Zygote gradient error - Githubissues

ghost commented 2 years ago

I am trying to maximise the fidelity of two states, and when I try to use the optimiser as used in your VQE example, I get an error seemingly originating from Zygote via the loss' call. Any suggestions for why this is happening?

Code:

using ITensors
using PastaQ
using Printf
using OptimKit
using Zygote

import PastaQ: gate

N = 2 
hilbert = qubits(N)

gate(::GateName"G"; θ::Number) = [
  1 0 0 0
  0 cos(θ / 2) -sin(θ / 2) 0
  0 sin(θ / 2) cos(θ / 2) 0
  0 0 0 1
]

gate(::GateName"Ryy"; ϕ::Number) = [
  cos(ϕ / 2) 0 0 im*sin(ϕ / 2)
  0 cos(ϕ / 2) -im*sin(ϕ / 2) 0
  0 -im*sin(ϕ / 2) cos(ϕ / 2) 0
  im*sin(ϕ / 2) 0 0 cos(ϕ / 2)
]

Trot_gates = Tuple[("Rxx", (1, 2), (ϕ = 0.1,)),
                   ("Ryy", (1, 2), (ϕ = 0.1,))]

target = runcircuit(hilbert, vcat(Tuple[("X", 1)], Trot_gates))
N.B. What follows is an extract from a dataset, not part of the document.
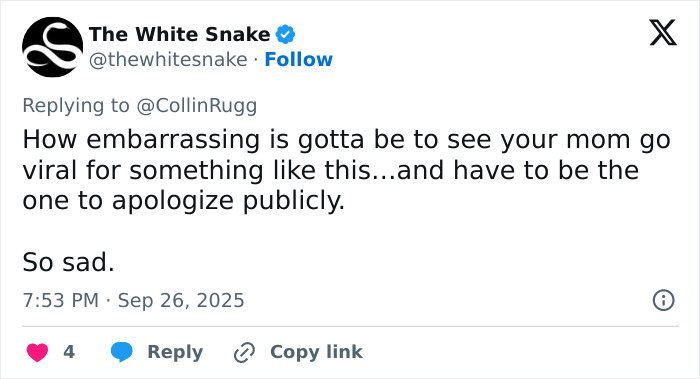The image size is (700, 379).
Task: Click the like count number 4
Action: pyautogui.click(x=69, y=352)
function variationalcircuit(params)

  circuit = Tuple[]
  circuit = vcat(circuit, ("X", 1))
  circuit = vcat(circuit, ("G", (1, 2), (θ = params[1],)))
  circuit = vcat(circuit, ("Phase", 1, (ϕ = params[2],)))
  circuit = vcat(circuit, ("Phase", 2, (ϕ = params[3],)))
  circuit = vcat(circuit, ("G", (1, 2), (θ = -params[1],)))

  return circuit
end

function loss(params)
  circuit = variationalcircuit(params)
  psi = runcircuit(hilbert, circuit)
  return 1 - fidelity(psi, target)
end

params_0 = 2π .* rand(3)

println(loss(params_0))

optimizer = LBFGS(maxiter = 500, verbosity=2)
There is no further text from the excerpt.